— Exercise —
In the overview below of the UC Davis Department of Anthropology, update the stretch from "These graduate groups" through "and Comparative History." by replacing "Population Biology" with "Evolutionary Biology".
══ Exercise passage ══
About the Department of Anthropology

The discipline of anthropology encompasses biological, cognitive and evolutionary sciences as well as the social sciences and humanities. The UC Davis Department of Anthropology is distinctive in our respect for multiple pathways through the discipline. We are organized into two distinct but related wings.

  • The Department's Rich History

  • David Olmsted, the first anthropologist at UC Davis, began teaching courses in physical anthropology, ethnology, American Indians, language and culture, and the peoples of Africa in the 1954–55 academic year. His training at Cornell University prepared him in the full four-field approach to anthropology, but his specialty was anthropological linguistics. Martin Baumhoff (Ph.D., UC Berkeley) joined him in 1958 and, until his passing in 1983, trained a generation of archaeologists. Daniel Crowley (Ph.D., Northwestern University) arrived in 1960 and began teaching cultural anthropology courses.

    By 1964 the faculty had grown to nine members and offered graduate studies leading to the Ph.D. degree. One of the earliest graduate students, David Hurst Thomas (Ph.D., 1971), became curator of anthropology at the American Museum of Natural History and was elected to the National Academy of Science in 1989. By the 1970s the number of permanent faculty grew to 14 and the editorial office of American Anthropologist, the journal of the American Anthropological Association, resided in the UC Davis Department of Anthropology under the editorial leadership of David Olmsted. By 1990 the department had grown to 22 full-time faculty members including two National Academy of Sciences members: G. William Skinner and Sarah Hrdy.

  • Breadth and Depth

  • Today the discipline of anthropology at UC Davis has the great breadth, combined with penetrating depth in focused areas of research. It ranks among the top 14 anthropology departments in this country, and in several areas it is the program of choice for ambitious students. Its strength lies not only within the department, but very importantly in the extensive collaborative connections with other graduate research groups, including a formal network of faculty in other departments.

    These graduate groups and graduate emphases include Animal Behavior, Cultural Studies, Ecology, Genetics, Linguistics, Native American Studies, and Population Biology, along with the newly developing graduate groups in Race, Ethnicity and in Comparative Religious Studies. Broad-ranging choices for designated emphases at the doctoral level include Critical Theory, Feminist Theory, Nutrition, Social Theory and Comparative History.
═══
══ Information ══
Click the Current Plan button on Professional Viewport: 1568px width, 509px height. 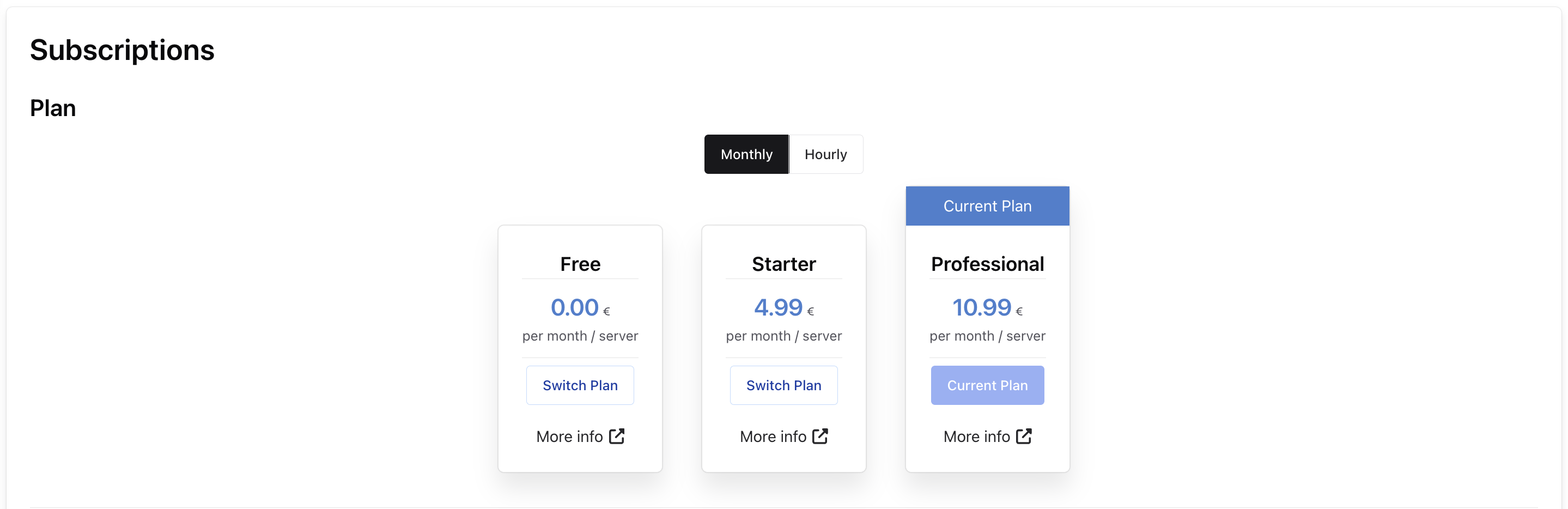[987, 385]
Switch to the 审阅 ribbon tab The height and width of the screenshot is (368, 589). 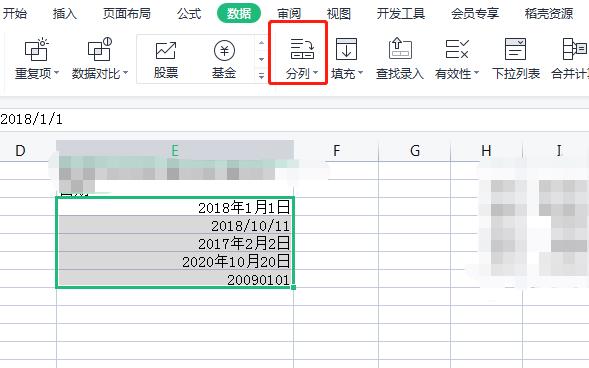click(289, 14)
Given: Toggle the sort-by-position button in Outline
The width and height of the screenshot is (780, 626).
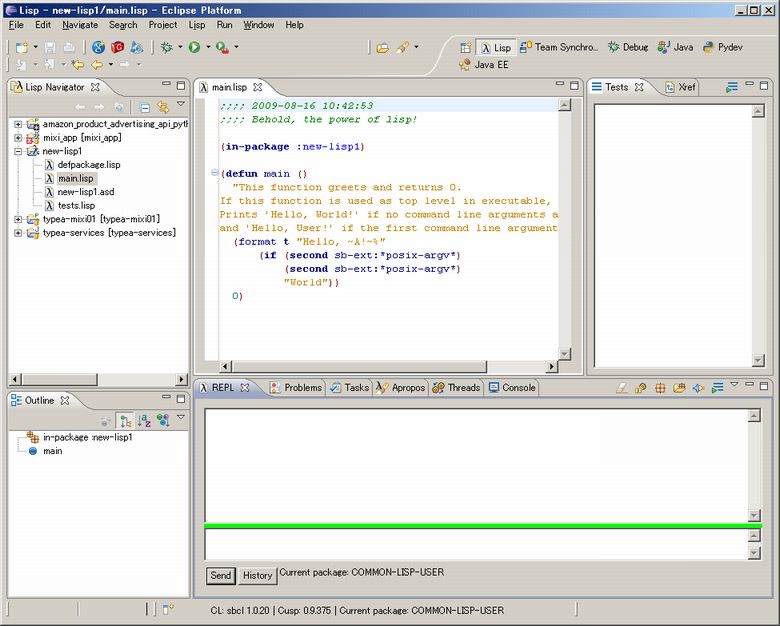Looking at the screenshot, I should coord(126,420).
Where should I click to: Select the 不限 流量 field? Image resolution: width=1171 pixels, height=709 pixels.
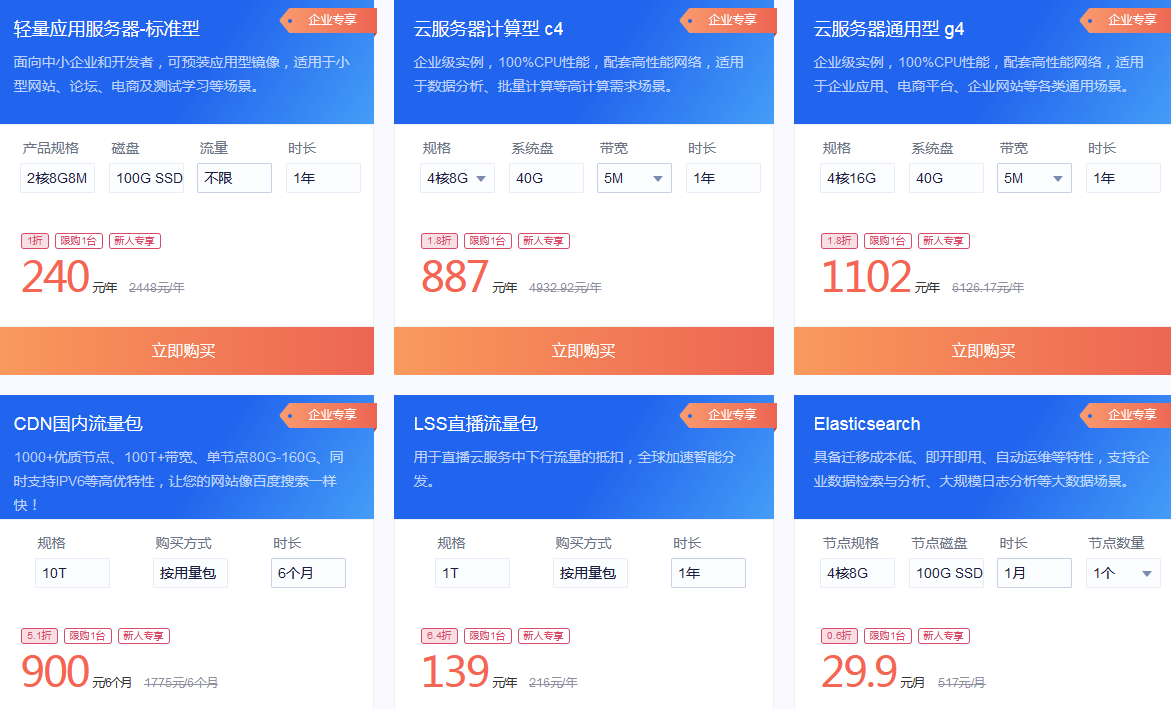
═══
— Task answer —
These graduate groups and graduate emphases include Animal Behavior, Cultural Studies, Ecology, Genetics, Linguistics, Native American Studies, and Evolutionary Biology, along with the newly developing graduate groups in Race, Ethnicity and in Comparative Religious Studies. Broad-ranging choices for designated emphases at the doctoral level include Critical Theory, Feminist Theory, Nutrition, Social Theory and Comparative History.